Damit sieht sich nun auch Shadow and Bone konfrontiert, denn das Grishaverse wimmelt nur so vor Details. Konzentrierte sich Peter Jackson mit seiner Der Herr der Ringe-Verfilmung auf das Wesentliche und tauchte erst nach und nach tiefer in die Welt von Mittelerde ein, lässt Heisserer seine Figuren von Anfang an aus dem Nähkästchen plappern.
Die Schattenflur, unterschiedliche Orden der Grisha, Ost- und West-Ravka, Städte- und Ländernamen sowie Dutzende wichtige Figuren und historische Ereignisse: Über die ersten fünf Folgen wird eine solche Flut an Exposition aus den Mündern der Protagonisten und zahlreicher Nebenfiguren auf die Zuschauer:innen losgelassen, dass man schnell den Überblick verlieren kann.
Insbesondere, weil man viele der genannten Ereignisse erstmal nicht zu sehen bekommt. Gerade der Krieg mit den Shu Han im Süden des Landes, der offenbar einen großen Einfluss auf die politische Situation in Ravka und auch die Mentalität seiner Bewohner hat, wird gar nicht erst gezeigt und bleibt in seiner Tragweite nicht wirklich greifbar.
Andere Schauplätze wie Novokribirsk werden nur angeschnitten, sodass sie und ihre Rolle in der Geschichte im besten Fall unklar bleiben. Hier hätte mehr Zeigen, weniger Erzählen wirklich gutgetan.
Der Cast von Shadow and Bone: Alina, Mal und die Brekker-Bande
In Sachen Besetzung kann Shadow and Bone dafür punkten. Insbesondere Newcomerin Jessie Mei Li spielt erfolgreich gegen so manchen erzählerischen Stolperstein an und überzeugt als willensstarke Heldin Alina Starkov. Archie Renaux (Hanna) wiederrum versprüht als Alinas Freund Malyen Oretsev jede Menge bubenhaften Charme, macht aber auch in kämpferischen Szenen eine gute Figur.

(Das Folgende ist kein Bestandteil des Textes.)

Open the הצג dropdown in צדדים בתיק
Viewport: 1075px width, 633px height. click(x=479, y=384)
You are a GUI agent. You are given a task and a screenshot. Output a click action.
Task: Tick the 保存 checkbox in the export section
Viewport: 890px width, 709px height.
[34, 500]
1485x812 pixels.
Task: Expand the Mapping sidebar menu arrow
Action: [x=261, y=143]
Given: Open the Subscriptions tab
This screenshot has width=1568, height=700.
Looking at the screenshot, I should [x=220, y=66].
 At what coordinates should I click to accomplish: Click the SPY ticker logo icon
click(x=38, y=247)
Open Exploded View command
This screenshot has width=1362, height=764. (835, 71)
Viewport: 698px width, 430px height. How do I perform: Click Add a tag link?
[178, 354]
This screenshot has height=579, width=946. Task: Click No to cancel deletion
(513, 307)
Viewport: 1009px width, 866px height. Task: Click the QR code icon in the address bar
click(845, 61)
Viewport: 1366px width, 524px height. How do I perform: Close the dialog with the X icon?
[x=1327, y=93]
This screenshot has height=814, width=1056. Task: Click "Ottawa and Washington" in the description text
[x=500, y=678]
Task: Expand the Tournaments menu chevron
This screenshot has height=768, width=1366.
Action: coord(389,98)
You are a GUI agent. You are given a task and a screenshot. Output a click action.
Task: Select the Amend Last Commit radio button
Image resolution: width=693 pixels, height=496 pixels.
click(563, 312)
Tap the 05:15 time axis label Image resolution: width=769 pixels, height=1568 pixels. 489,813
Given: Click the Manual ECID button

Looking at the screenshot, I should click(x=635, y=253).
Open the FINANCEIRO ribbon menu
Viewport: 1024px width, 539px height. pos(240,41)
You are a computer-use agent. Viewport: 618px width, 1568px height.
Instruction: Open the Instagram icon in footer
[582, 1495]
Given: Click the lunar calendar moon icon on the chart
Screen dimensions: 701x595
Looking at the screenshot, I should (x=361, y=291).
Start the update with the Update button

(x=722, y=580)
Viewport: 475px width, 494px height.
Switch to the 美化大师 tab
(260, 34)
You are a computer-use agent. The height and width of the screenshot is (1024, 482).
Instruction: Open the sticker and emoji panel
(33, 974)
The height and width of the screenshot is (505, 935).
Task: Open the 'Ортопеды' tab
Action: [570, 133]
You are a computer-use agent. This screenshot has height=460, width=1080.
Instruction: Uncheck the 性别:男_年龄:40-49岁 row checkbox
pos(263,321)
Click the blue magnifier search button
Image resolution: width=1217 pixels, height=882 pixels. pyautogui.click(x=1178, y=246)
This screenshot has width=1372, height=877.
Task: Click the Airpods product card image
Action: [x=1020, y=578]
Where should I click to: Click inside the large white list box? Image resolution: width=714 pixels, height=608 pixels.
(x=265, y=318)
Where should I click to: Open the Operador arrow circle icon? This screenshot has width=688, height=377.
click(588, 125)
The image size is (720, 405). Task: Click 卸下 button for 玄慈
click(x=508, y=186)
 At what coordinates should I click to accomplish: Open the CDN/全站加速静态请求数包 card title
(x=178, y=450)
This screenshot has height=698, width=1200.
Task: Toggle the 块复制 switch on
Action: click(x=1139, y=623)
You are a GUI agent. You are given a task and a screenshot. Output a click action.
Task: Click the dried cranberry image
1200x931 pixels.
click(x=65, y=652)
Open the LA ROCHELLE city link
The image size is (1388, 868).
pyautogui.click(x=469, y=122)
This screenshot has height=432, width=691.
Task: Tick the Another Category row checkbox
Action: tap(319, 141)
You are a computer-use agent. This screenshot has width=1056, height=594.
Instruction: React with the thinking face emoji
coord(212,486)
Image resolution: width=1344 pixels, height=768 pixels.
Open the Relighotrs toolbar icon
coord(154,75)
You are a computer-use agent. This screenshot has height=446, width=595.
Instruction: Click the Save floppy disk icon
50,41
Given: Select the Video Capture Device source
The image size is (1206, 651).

Für die humoristischen Einlagen sind dagegen die drei Krähen verantwortlich, die mit ihren Eskapaden fast schon einen Ocean’s Eleven-Vibe in Shadow and Bone hineintragen. Die Chemie stimmt jedenfalls, denn Freddy Carter (Pennyworth) als staubtrockenes kriminelles Mastermind Kaz Brekker, Amita Suman (The Outpost) als eiskalte Messerwerferin Inej Ghafa und Kit Young als sprücheklopfender Revolverheld Jasper Fahey ergänzen sich perfekt.
Dazu kommt Ben Barnes als General Kirigan, der als einziger bekannter Grisha die Macht über Schatten besitzt. Obwohl er bislang noch nicht viel mehr als den mysteriösen Schönling spielen durfte, wissen wir bereits aus der Marvel-Serie The Punisher: Ben Barnes kann auch ganz andere Saiten aufziehen.
Du willst mehr zu Shadow and Bone wissen? Erfahre bei uns alles zu Cast, Handlung und den Hintergründen der Serie.
Shadow and Bone-Kritik: Das Fazit zur neuen Netflix-Fantasy-Serie
Shadow and Bone ist eine Serie, die dann am besten ist, wenn sie uns ihre faszinierende, mit Magie, Schießpulver und allerhand ambivalenten Figuren vollgestopfte Welt entdecken lässt. Der raue Grundton wird auch vom jungen Cast überraschend überzeugend transportiert, wobei die Krähen dafür sorgen, dass nicht die ganze Serie im düster-bedeutungsschwangeren Einerlei versinkt.
Auch wenn sich Shadow and Bone einige erzählerische Schwächen leistet, wissen die Stärken durchaus gegenzuhalten. Zwar ist die neue Netflix-Serie nicht die ersehnte Fantasy-Hoffnung, dafür verlässt sie sich zu oft auf konventionelle Muster, ein aufregendes Erlebnis bleibt der Trip nach Ravka aber allemal.